SET TASK:
Copy these lines verbatim, covering all of the records.

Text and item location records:
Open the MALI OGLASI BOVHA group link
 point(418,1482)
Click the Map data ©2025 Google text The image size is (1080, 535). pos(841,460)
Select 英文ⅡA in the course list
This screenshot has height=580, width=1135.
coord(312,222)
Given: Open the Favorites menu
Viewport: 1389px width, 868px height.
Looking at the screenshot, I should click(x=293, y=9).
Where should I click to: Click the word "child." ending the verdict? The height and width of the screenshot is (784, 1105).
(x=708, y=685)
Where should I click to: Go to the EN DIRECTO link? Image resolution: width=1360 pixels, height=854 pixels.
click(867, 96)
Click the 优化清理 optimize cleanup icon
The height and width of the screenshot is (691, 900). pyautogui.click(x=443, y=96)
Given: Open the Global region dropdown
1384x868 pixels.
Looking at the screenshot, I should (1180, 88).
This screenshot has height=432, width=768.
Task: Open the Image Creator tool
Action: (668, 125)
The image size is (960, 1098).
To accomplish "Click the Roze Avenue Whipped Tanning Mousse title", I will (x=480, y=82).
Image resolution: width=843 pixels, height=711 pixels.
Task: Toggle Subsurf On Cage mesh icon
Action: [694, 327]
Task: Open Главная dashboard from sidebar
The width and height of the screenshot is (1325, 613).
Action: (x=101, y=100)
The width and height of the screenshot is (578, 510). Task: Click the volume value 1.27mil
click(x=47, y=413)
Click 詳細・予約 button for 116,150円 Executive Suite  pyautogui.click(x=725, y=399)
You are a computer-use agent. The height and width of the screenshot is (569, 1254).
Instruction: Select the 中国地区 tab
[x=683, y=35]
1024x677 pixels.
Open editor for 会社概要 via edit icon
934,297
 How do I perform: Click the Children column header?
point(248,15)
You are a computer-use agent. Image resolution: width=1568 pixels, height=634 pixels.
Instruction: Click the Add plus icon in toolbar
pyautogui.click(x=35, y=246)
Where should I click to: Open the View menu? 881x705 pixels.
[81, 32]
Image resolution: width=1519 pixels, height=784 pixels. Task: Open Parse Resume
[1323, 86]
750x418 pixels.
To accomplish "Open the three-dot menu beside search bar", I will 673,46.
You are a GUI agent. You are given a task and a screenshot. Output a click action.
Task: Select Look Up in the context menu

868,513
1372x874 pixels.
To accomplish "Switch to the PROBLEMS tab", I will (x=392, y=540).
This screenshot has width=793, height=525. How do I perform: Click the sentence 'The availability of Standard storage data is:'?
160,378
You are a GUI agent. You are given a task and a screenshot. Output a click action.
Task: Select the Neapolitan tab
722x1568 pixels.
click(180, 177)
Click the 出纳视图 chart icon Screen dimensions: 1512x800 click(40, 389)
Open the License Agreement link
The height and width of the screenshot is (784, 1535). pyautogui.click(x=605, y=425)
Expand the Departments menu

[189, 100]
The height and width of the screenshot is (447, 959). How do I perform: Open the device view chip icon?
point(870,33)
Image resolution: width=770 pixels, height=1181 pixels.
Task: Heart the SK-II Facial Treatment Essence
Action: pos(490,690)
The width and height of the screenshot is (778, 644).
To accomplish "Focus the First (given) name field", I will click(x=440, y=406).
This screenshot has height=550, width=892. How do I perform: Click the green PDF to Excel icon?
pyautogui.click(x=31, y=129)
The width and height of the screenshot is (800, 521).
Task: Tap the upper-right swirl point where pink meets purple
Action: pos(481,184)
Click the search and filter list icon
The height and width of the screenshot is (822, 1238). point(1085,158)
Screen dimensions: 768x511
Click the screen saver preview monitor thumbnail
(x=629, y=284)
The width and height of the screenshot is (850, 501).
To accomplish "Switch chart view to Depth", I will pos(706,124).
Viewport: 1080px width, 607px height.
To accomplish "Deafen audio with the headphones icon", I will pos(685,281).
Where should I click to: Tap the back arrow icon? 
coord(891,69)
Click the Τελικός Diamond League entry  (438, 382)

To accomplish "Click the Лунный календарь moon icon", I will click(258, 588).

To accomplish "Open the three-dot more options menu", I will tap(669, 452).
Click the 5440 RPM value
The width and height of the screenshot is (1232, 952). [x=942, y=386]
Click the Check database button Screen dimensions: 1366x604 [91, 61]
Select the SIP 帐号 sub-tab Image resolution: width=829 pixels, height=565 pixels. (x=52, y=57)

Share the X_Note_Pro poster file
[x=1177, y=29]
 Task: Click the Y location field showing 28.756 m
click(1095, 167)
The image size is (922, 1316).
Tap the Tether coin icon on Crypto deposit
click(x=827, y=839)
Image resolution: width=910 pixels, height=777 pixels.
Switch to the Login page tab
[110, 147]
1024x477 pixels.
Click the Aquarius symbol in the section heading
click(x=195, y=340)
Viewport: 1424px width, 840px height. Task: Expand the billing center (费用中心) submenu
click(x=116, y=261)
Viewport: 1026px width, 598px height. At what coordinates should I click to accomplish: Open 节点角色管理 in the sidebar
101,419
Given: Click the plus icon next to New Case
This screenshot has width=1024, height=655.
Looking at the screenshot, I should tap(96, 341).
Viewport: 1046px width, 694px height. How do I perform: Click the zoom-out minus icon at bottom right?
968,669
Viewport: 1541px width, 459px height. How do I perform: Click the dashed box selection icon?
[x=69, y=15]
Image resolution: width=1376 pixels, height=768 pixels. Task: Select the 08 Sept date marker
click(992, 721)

TASK ANSWER:
Open the MALI OGLASI BOVHA group link
 point(418,1482)
Click the Map data ©2025 Google text The image size is (1080, 535). pos(841,460)
Select 英文ⅡA in the course list
This screenshot has height=580, width=1135.
coord(312,222)
Given: Open the Favorites menu
Viewport: 1389px width, 868px height.
Looking at the screenshot, I should click(x=293, y=9).
Where should I click to: Click the word "child." ending the verdict? The height and width of the screenshot is (784, 1105).
(x=708, y=685)
Where should I click to: Go to the EN DIRECTO link? Image resolution: width=1360 pixels, height=854 pixels.
click(867, 96)
Click the 优化清理 optimize cleanup icon
The height and width of the screenshot is (691, 900). pyautogui.click(x=443, y=96)
Given: Open the Global region dropdown
1384x868 pixels.
Looking at the screenshot, I should (1180, 88).
This screenshot has height=432, width=768.
Task: Open the Image Creator tool
Action: (668, 125)
The image size is (960, 1098).
To accomplish "Click the Roze Avenue Whipped Tanning Mousse title", I will (x=480, y=82).
Image resolution: width=843 pixels, height=711 pixels.
Task: Toggle Subsurf On Cage mesh icon
Action: [694, 327]
Task: Open Главная dashboard from sidebar
The width and height of the screenshot is (1325, 613).
Action: (x=101, y=100)
The width and height of the screenshot is (578, 510). Task: Click the volume value 1.27mil
click(x=47, y=413)
Click 詳細・予約 button for 116,150円 Executive Suite  pyautogui.click(x=725, y=399)
You are a computer-use agent. The height and width of the screenshot is (569, 1254).
Instruction: Select the 中国地区 tab
[x=683, y=35]
1024x677 pixels.
Open editor for 会社概要 via edit icon
934,297
 How do I perform: Click the Children column header?
point(248,15)
You are a computer-use agent. Image resolution: width=1568 pixels, height=634 pixels.
Instruction: Click the Add plus icon in toolbar
pyautogui.click(x=35, y=246)
Where should I click to: Open the View menu? 881x705 pixels.
[81, 32]
Image resolution: width=1519 pixels, height=784 pixels. Task: Open Parse Resume
[1323, 86]
750x418 pixels.
To accomplish "Open the three-dot menu beside search bar", I will 673,46.
You are a GUI agent. You are given a task and a screenshot. Output a click action.
Task: Select Look Up in the context menu

868,513
1372x874 pixels.
To accomplish "Switch to the PROBLEMS tab", I will (x=392, y=540).
This screenshot has width=793, height=525. How do I perform: Click the sentence 'The availability of Standard storage data is:'?
160,378
You are a GUI agent. You are given a task and a screenshot. Output a click action.
Task: Select the Neapolitan tab
722x1568 pixels.
click(180, 177)
Click the 出纳视图 chart icon Screen dimensions: 1512x800 click(40, 389)
Open the License Agreement link
The height and width of the screenshot is (784, 1535). pyautogui.click(x=605, y=425)
Expand the Departments menu

[189, 100]
The height and width of the screenshot is (447, 959). How do I perform: Open the device view chip icon?
point(870,33)
Image resolution: width=770 pixels, height=1181 pixels.
Task: Heart the SK-II Facial Treatment Essence
Action: pos(490,690)
The width and height of the screenshot is (778, 644).
To accomplish "Focus the First (given) name field", I will click(x=440, y=406).
This screenshot has height=550, width=892. How do I perform: Click the green PDF to Excel icon?
pyautogui.click(x=31, y=129)
The width and height of the screenshot is (800, 521).
Task: Tap the upper-right swirl point where pink meets purple
Action: pos(481,184)
Click the search and filter list icon
The height and width of the screenshot is (822, 1238). point(1085,158)
Screen dimensions: 768x511
Click the screen saver preview monitor thumbnail
(x=629, y=284)
The width and height of the screenshot is (850, 501).
To accomplish "Switch chart view to Depth", I will pos(706,124).
Viewport: 1080px width, 607px height.
To accomplish "Deafen audio with the headphones icon", I will pos(685,281).
Where should I click to: Tap the back arrow icon? 
coord(891,69)
Click the Τελικός Diamond League entry  (438, 382)

To accomplish "Click the Лунный календарь moon icon", I will click(258, 588).

To accomplish "Open the three-dot more options menu", I will tap(669, 452).
Click the 5440 RPM value
The width and height of the screenshot is (1232, 952). [x=942, y=386]
Click the Check database button Screen dimensions: 1366x604 [91, 61]
Select the SIP 帐号 sub-tab Image resolution: width=829 pixels, height=565 pixels. (x=52, y=57)

Share the X_Note_Pro poster file
[x=1177, y=29]
 Task: Click the Y location field showing 28.756 m
click(1095, 167)
The image size is (922, 1316).
Tap the Tether coin icon on Crypto deposit
click(x=827, y=839)
Image resolution: width=910 pixels, height=777 pixels.
Switch to the Login page tab
[110, 147]
1024x477 pixels.
Click the Aquarius symbol in the section heading
click(x=195, y=340)
Viewport: 1424px width, 840px height. Task: Expand the billing center (费用中心) submenu
click(x=116, y=261)
Viewport: 1026px width, 598px height. At what coordinates should I click to accomplish: Open 节点角色管理 in the sidebar
101,419
Given: Click the plus icon next to New Case
This screenshot has width=1024, height=655.
Looking at the screenshot, I should tap(96, 341).
Viewport: 1046px width, 694px height. How do I perform: Click the zoom-out minus icon at bottom right?
968,669
Viewport: 1541px width, 459px height. How do I perform: Click the dashed box selection icon?
[x=69, y=15]
Image resolution: width=1376 pixels, height=768 pixels. Task: Select the 08 Sept date marker
click(992, 721)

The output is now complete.